* **SELECTED EXTRACT**
They used research credits, and even that aside, with their code and training tips, you can redo it for $50k on cloud instances or less on dedicated hardware + patience. And look at ImageNet training progress: you can train a near-SOTA ImageNet CNN in like a minute for $20-40 after a lot of optimization work. We've already seen a lot of improvements in LMs over the past 2 years... (For example, the main barrier to training GPT-2 is just the bloody memory use from the Transformers exploding at runtime, which pushes you into high-end hardware like cloud TPUs on GCP. Do Sparse Transformers fix that?)
OK, I exaggerated a little because I was recalling from memory: the old fast.ai approach actually takes <18 minutes (https://www.fast.ai/2018/08/10/fastai-diu-imagenet/). My bad. (I'm sure it's improved since then but I don't know how much.) I was also thinking of https://myrtle.ai/how-to-train-your-resnet-8-bag-of-tricks/ which does CIFAR-10 in 26s but I'm not sure offhand what CIFAR-10's SOTAs look like so not sure how far away that is.

[Saved entries]
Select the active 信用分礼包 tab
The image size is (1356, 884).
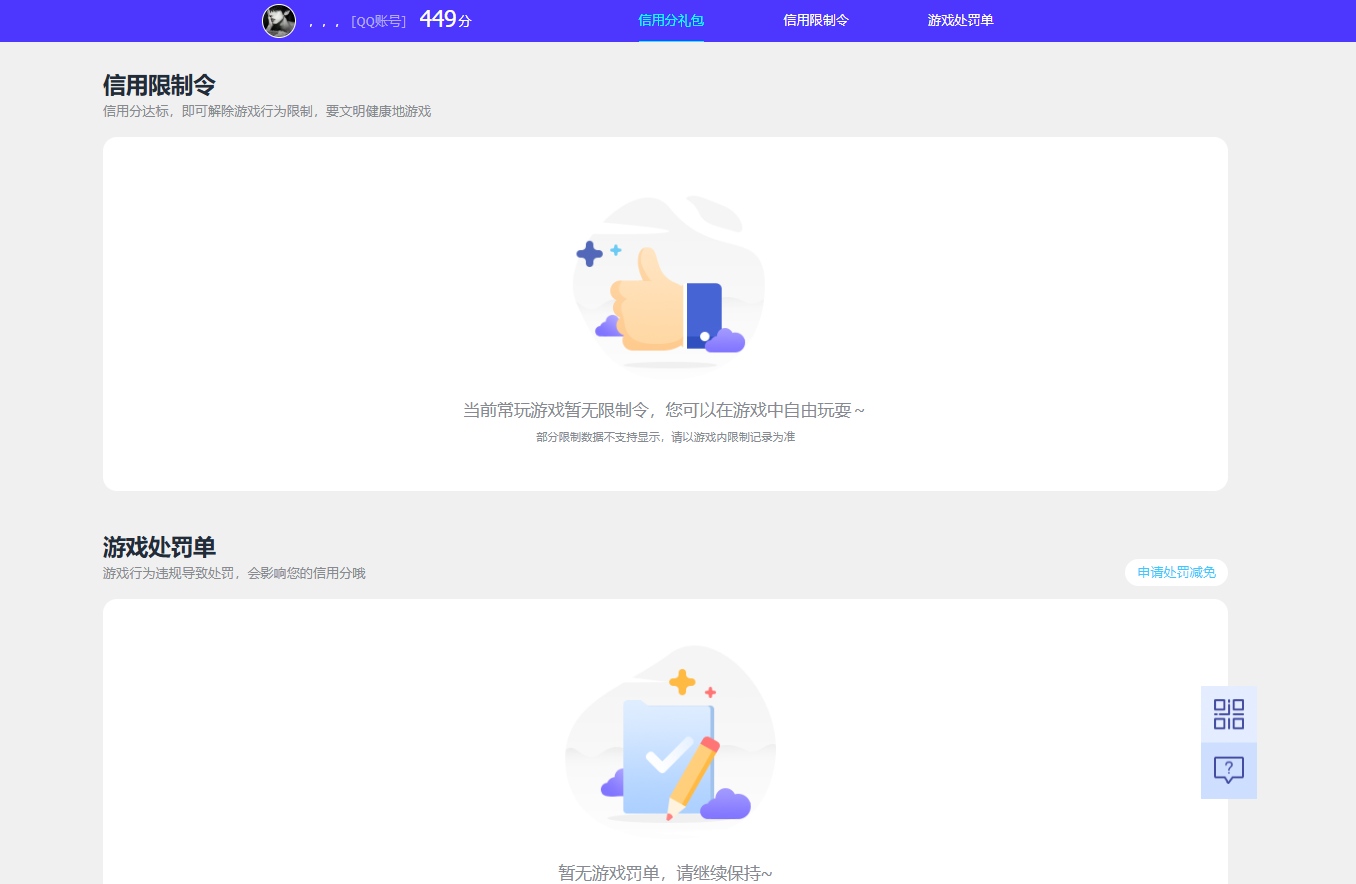[670, 20]
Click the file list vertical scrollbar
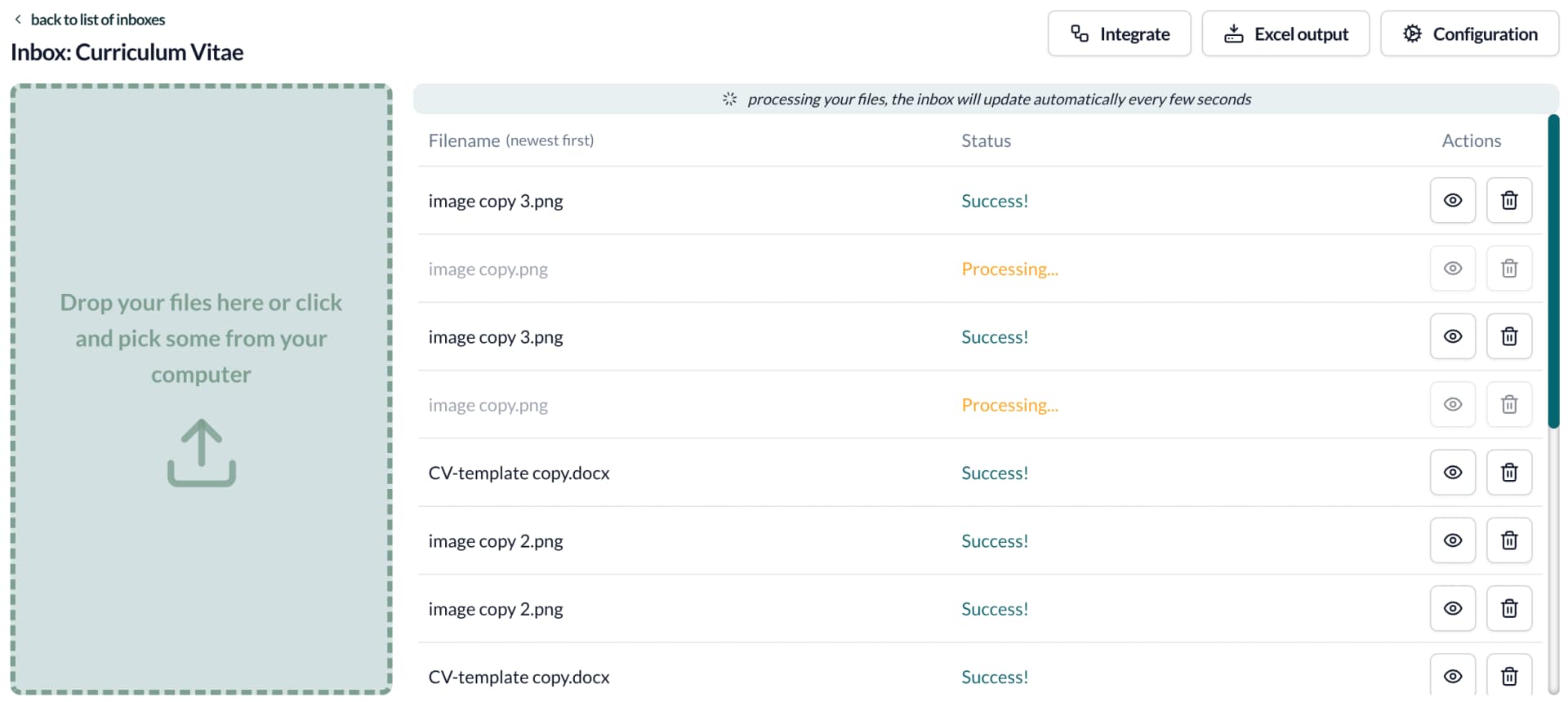1568x702 pixels. pos(1553,271)
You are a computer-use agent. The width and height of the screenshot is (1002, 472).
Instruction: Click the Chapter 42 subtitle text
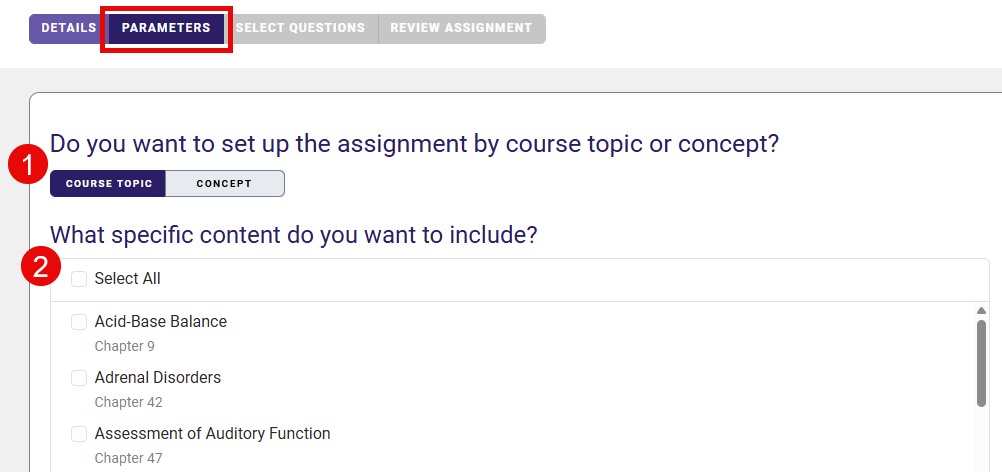128,402
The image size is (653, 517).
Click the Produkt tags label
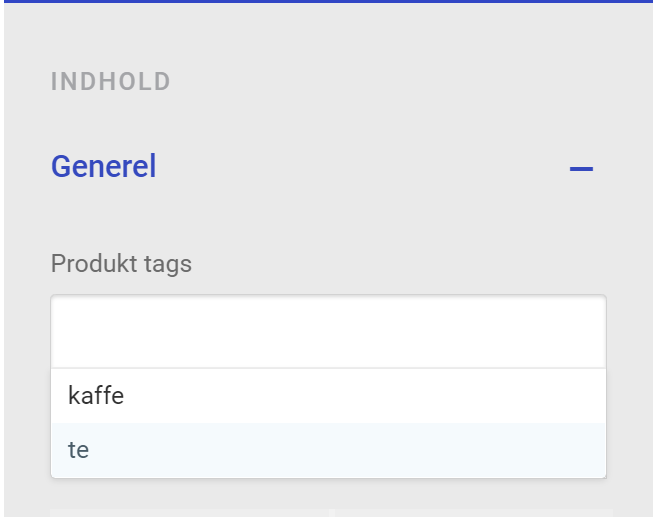[121, 264]
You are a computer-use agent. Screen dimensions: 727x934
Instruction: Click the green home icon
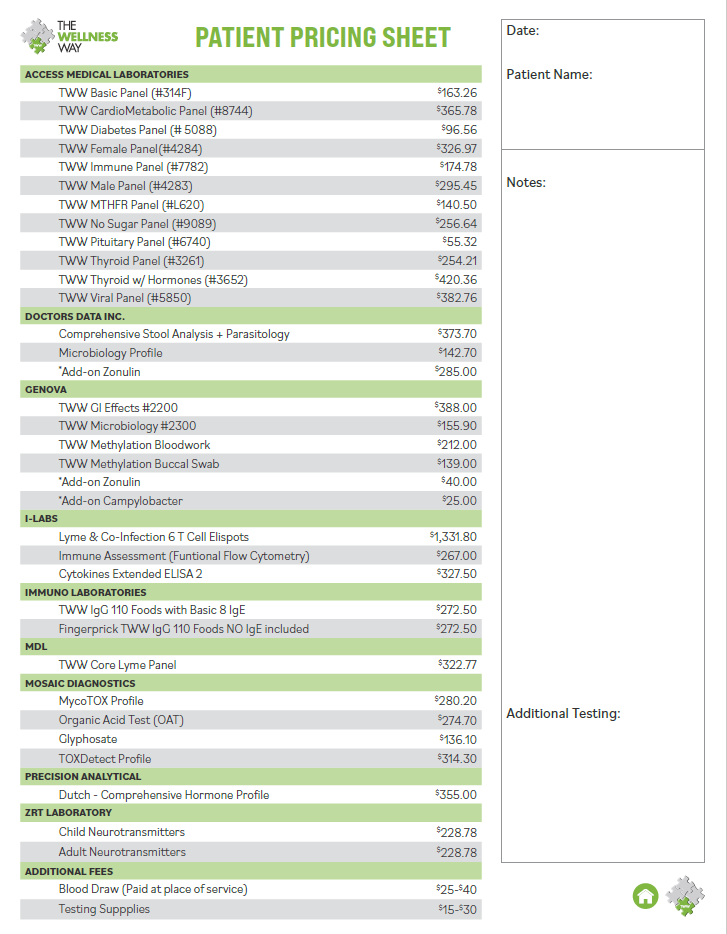click(x=645, y=896)
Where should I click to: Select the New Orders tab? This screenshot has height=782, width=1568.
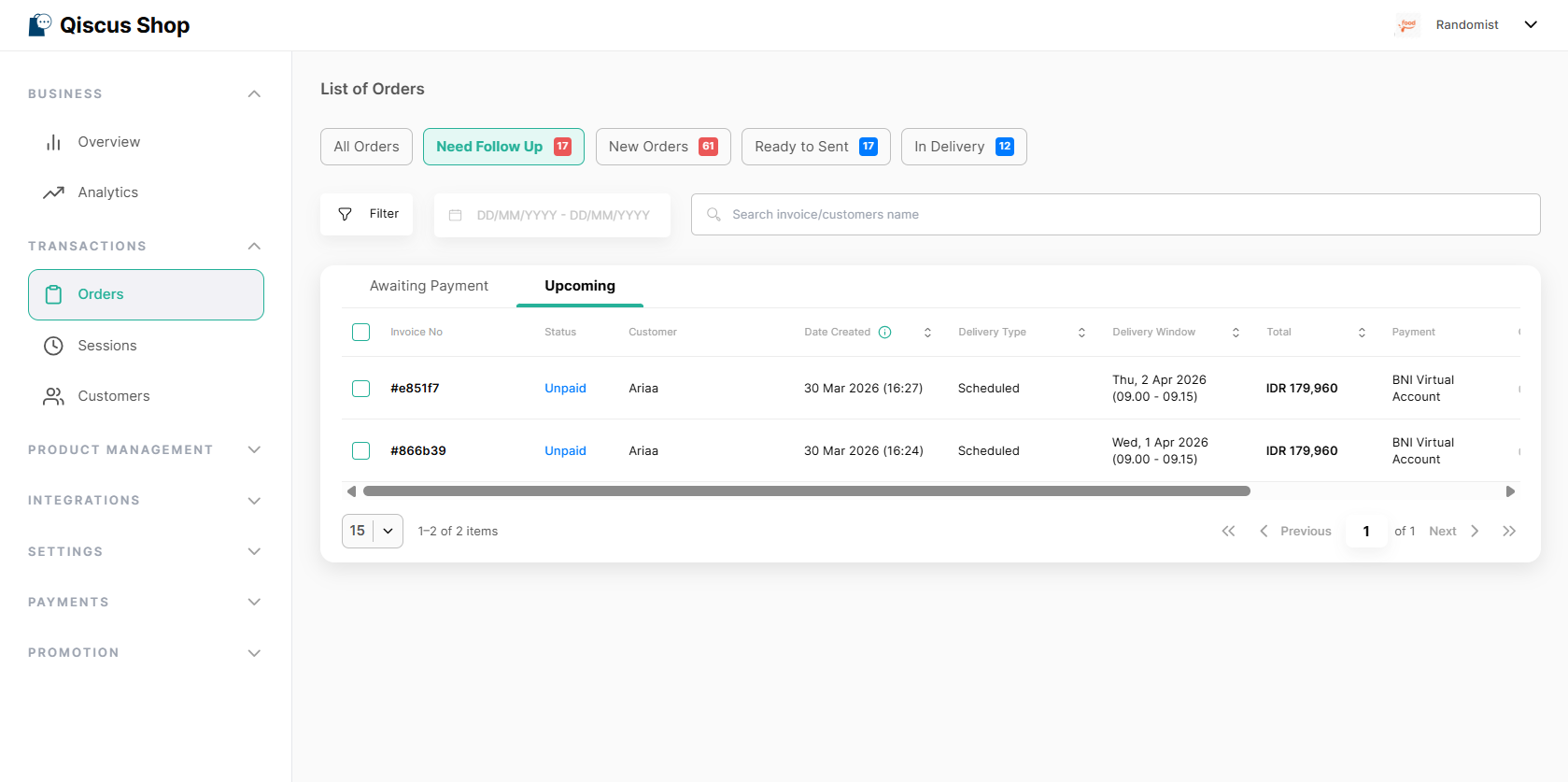point(662,147)
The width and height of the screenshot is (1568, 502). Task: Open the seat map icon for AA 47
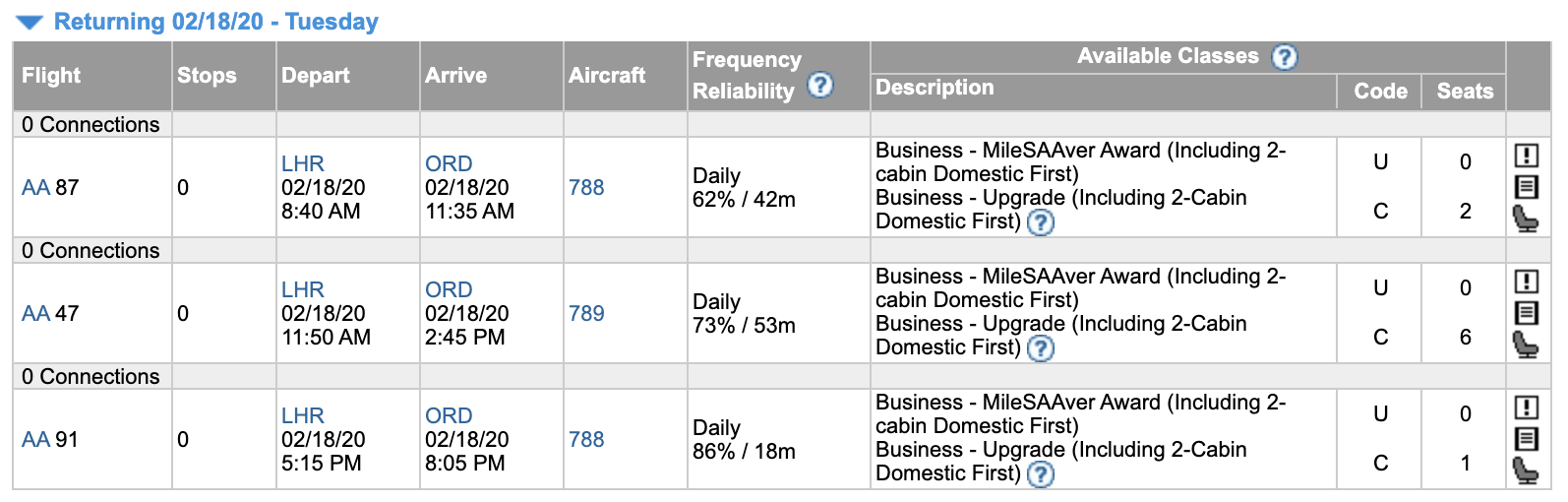click(1526, 345)
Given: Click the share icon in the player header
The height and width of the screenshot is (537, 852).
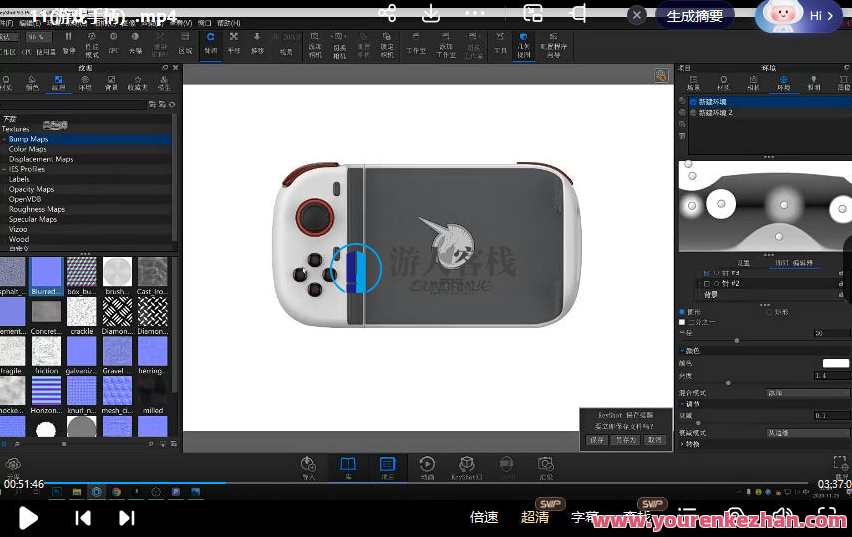Looking at the screenshot, I should pos(387,13).
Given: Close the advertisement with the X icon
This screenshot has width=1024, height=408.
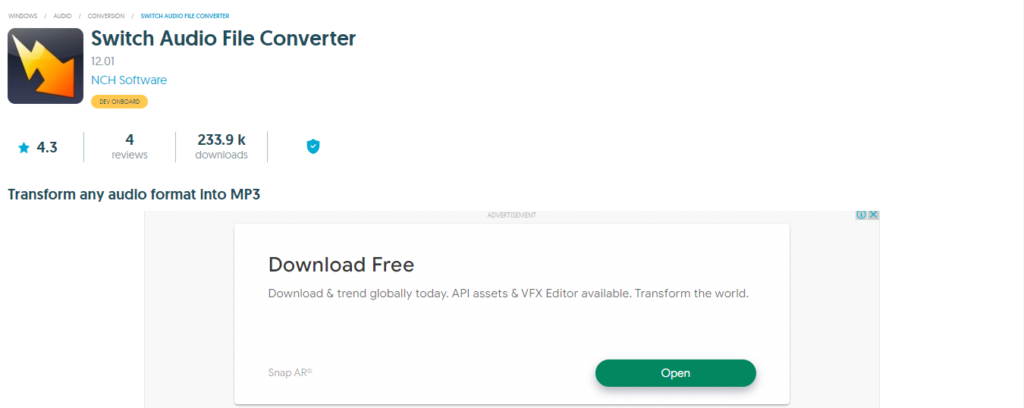Looking at the screenshot, I should point(874,215).
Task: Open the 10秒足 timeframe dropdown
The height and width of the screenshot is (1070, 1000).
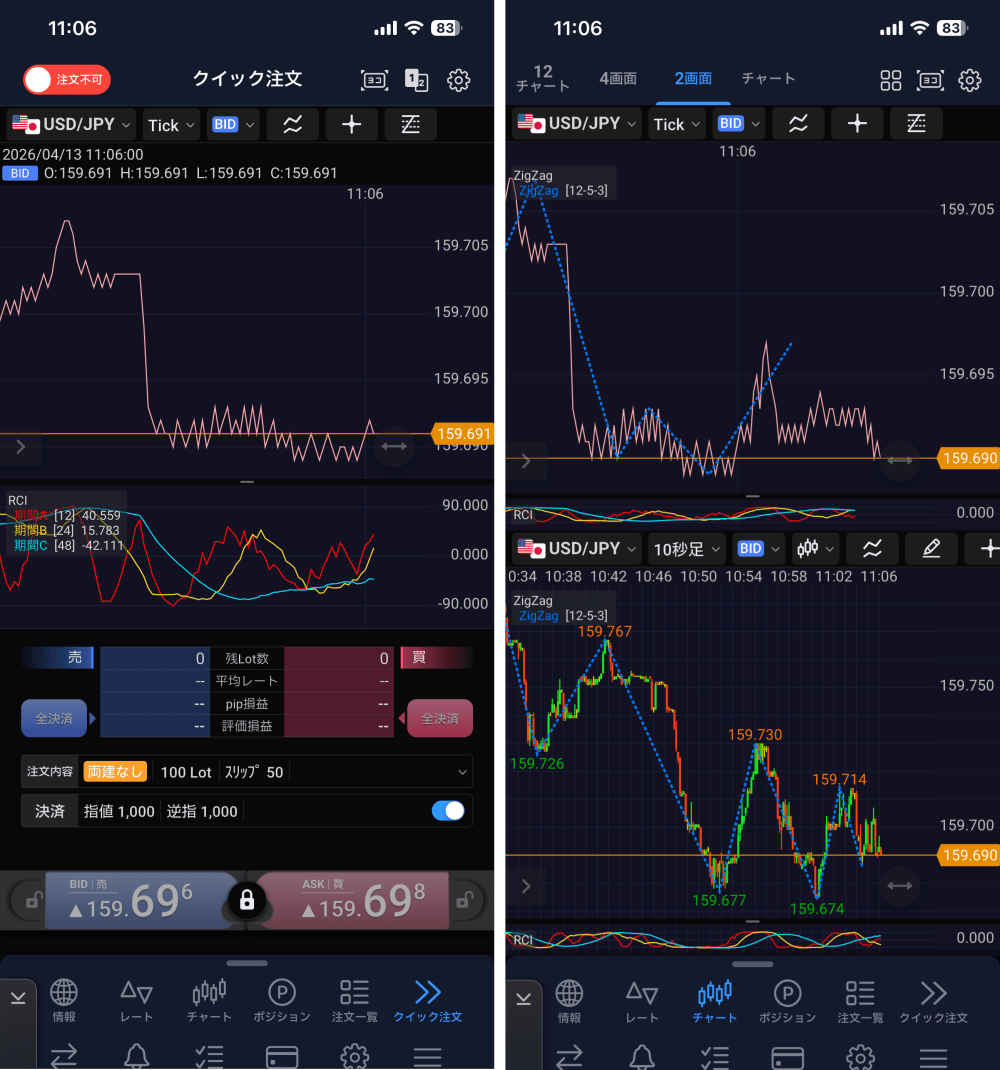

* **TASK OBJECTIVE**
Pick up the forum discussion about the cost and speed of training GPT-2 and ImageNet models, and continue it from the end of its last post. None of the items above are needed here.

* **SOLVED PROBLEM**
Actually this is still very good. Thanks for the links. I'll be timing some of these tricks tomorrow for my Imagenet experiments. By the way, I believe this is the current SOTA for Imagenet: https://arxiv.org/abs/1905.11946 (84/97%). CIFAR10 appears to be essentially solved (99%).
Hm, maybe. It depends on how easy their training code is to use and how long retraining would take. It presumably will take at least a week because 345M took about a week, but I'm not sure I want to spend the money on a week of a very large cloud instance (which would be what, $300?) for what is probably a substantial but not stunning improvement in generation quality.
I might rather wait for the next leap, from something like a Sparse Transformer approach which can get global coherency by having a lookback over the entire poem or getting a better poetry corpus with delimited poems (rather than entire books).